Parasite by Mira Grant
My rating: 3 of 5 stars
A decade in the future, humanity thrives in the absence of sickness and disease.
We owe our good health to a humble parasite - a genetically engineered tapeworm developed by the pioneering SymboGen Corporation. When implanted, the tapeworm protects us from illness, boosts our immune system - even secretes designer drugs. It's been successful beyond the scientists' wildest dreams. Now, years on, almost every human being has a SymboGen tapeworm living within them.
But these parasites are getting restless. They want their own lives...and will do anything to get them.
I'm going to first say that this is not my first time reading the words of Mira Grant. I know her by her real name, Seanan McGuire. I'm quite in love with her fun little InCryptid series. I had been thinking about reading her Mira Grant works for a while, and when I was at the library I saw this book. Before I picked it up, I started looking for her Feed books, but didn't find them. So I said, "Why not?" and picked this up.
In Parasite, people have bio-engineered intestinal tapeworms to help them regulate their medications, allergies, and to keep them from getting sick. Six years ago, Sally Mitchel - she now goes by Sal - was in a car accident and declared brain dead, until she woke up the day they were going to pull the plug. She has no memory, and no tapeworm. Now people are starting to cut out and "sleepwalk." Sal is caught in the middle, and she's looking for answers.
My initial reaction was that I thought it was a bit predictable. I totally figured out the end. And then I thought about it some more and realized that I think it was supposed to be that way on purpose. The "big reveal" was really more for the character than the reader, putting this work squarely in the "character focused" category. When I thought about it that way, I was less disappointed. But only just slightly.

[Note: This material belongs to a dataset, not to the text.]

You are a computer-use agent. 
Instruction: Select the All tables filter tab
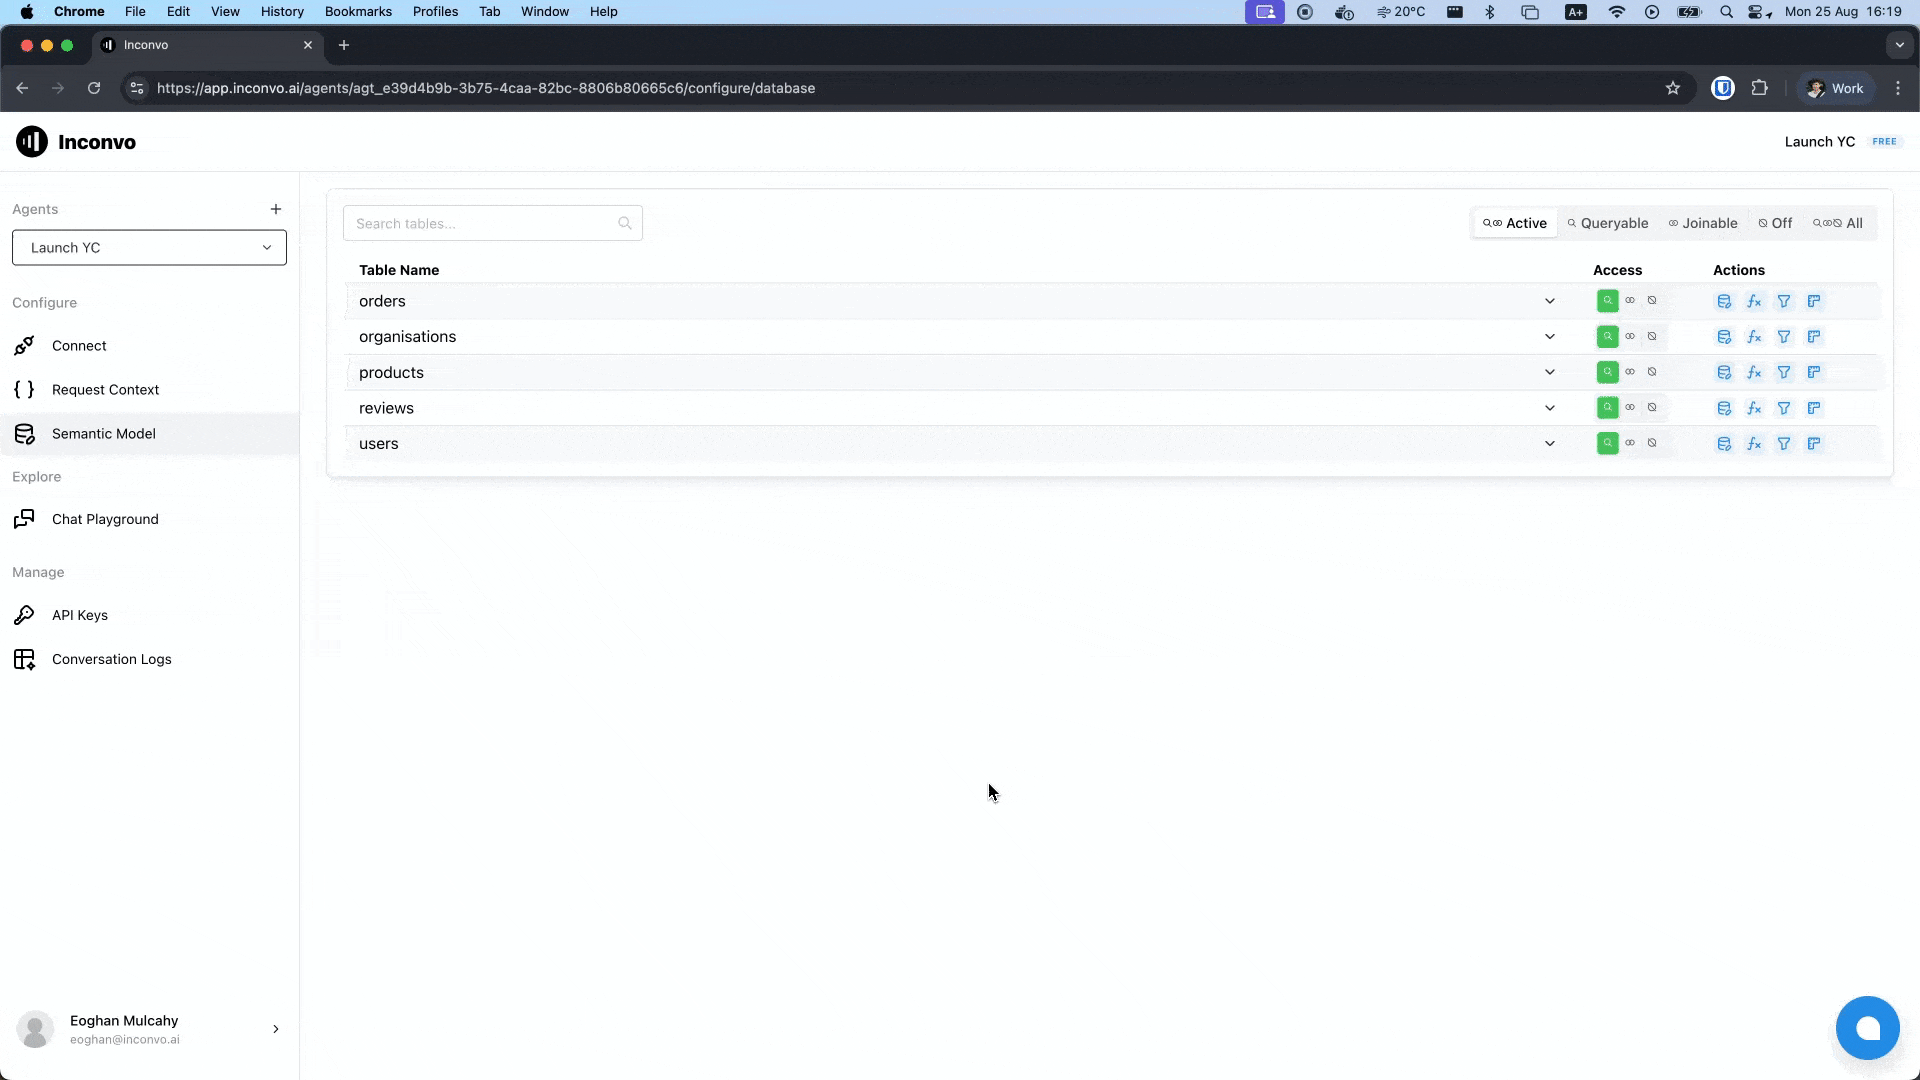coord(1838,223)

You see, I like character studies. I like them a lot, but I didn't find Sal all that compelling. She was pretty boring and average feeling. She was just kind of, meh. I liked the parts where she talked about her love of carnivorous plants and wish there was more of those little quirks to her.
I suggest checking out The Rook for a slightly better done version of a woman waking up with a completely new personality.
Overall, while the science felt a tad iffy, I liked the world building. It was a traditional zombie story meets Invasion of the Body Snatchers, so it feels much different than a group of intrepid survivors band together to... survive. Thank the holy high heavens. I was getting tired of that particular plot.
What I really liked was the theme of science as a double edged blade. It's one of my favorite themes because ethical quandaries can make for great character moments.
I'll probably read the next one when it comes out because I'm the type of person who wants to know what happens. I give it three stars for a bland protagonist, but the writing is good and the premise is interesting. I suggest checking it out if you're looking for "zombie" stories outside the mold.